■ EXTRAIT DU DOCUMENT ■
........

Exception à l’interdiction de déployer des logiciels espions dans les appareils utilisés par les journalistes

Le texte, d’application directe dans tous les États membres une fois adopté, prévoit plusieurs mesures pour lutter contre la concentration des médias, pour garantir l’indépendance éditoriale ou la création d’une autorité de régulation des médias. Le projet de loi doit encore faire l’objet de négociations en trilogue (le Parlement, le Conseil et la Commission) après son examen par le Parlement européen.

Mercredi, seules la Pologne et la Hongrie, pays régulièrement épinglés pour la mainmise du pouvoir sur les médias, ont voté contre le texte qui contient des exigences de transparence sur la propriété des médias et sur l’attribution de la publicité d’État.

Le règlement porte aussi sur le respect du secret des sources journalistiques par les gouvernements, et sur l’interdiction de déployer des logiciels espions dans les appareils utilisés par les journalistes. Des pratiques d’espionnage qui ont récemment touché plusieurs pays d’Europe, dont la Hongrie, la Pologne ou la Grèce. Mais par rapport à la proposition initiale présentée par la Commission européenne en septembre, le compromis agréé mercredi élargit les possibilités d’exception et insiste sur la « responsabilité des Etats membres dans la protection de la sécurité nationale ». Des dispositions dénoncées par Reporters sans frontières (RSF) et la La Fédération européenne des journalistes (FEJ)

La table ronde organisée au Sénat portait sur un autre point saillant de la future législation. La meilleure « intégration des plateformes en ligne au regard de la place prépondérante qu’elles occupent dans le marché des médias audiovisuels », a rappelé le député européen Geoffroy Didier, rapporteur du texte.

........

■ ÉNONCÉ ■
Recopiez l'extrait sur la législation européenne des médias de « Le règlement porte » à « des journalistes (FEJ) ». Substituez « outils de surveillance » à « logiciels espions ».

■ DONNÉES AFFICHÉES ■
........

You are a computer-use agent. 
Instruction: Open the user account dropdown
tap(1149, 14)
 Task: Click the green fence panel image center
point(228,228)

........

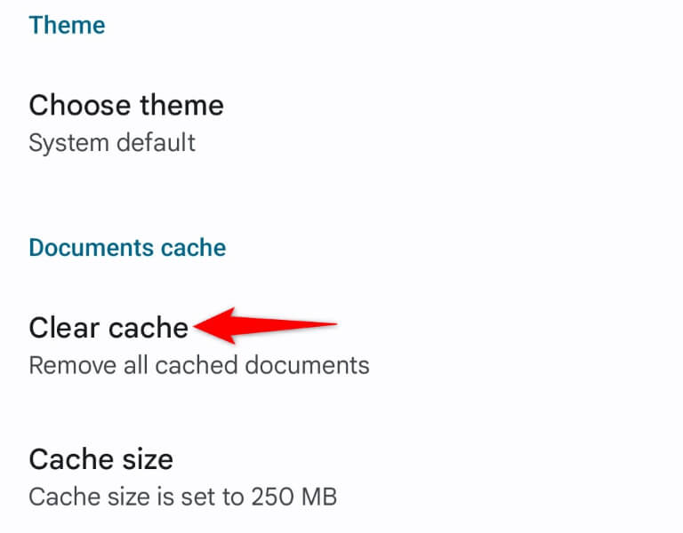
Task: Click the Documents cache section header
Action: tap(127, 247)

........

■ CORRIGÉ ■
Le règlement porte aussi sur le respect du secret des sources journalistiques par les gouvernements, et sur l’interdiction de déployer des outils de surveillance dans les appareils utilisés par les journalistes. Des pratiques d’espionnage qui ont récemment touché plusieurs pays d’Europe, dont la Hongrie, la Pologne ou la Grèce. Mais par rapport à la proposition initiale présentée par la Commission européenne en septembre, le compromis agréé mercredi élargit les possibilités d’exception et insiste sur la « responsabilité des Etats membres dans la protection de la sécurité nationale ». Des dispositions dénoncées par Reporters sans frontières (RSF) et la La Fédération européenne des journalistes (FEJ)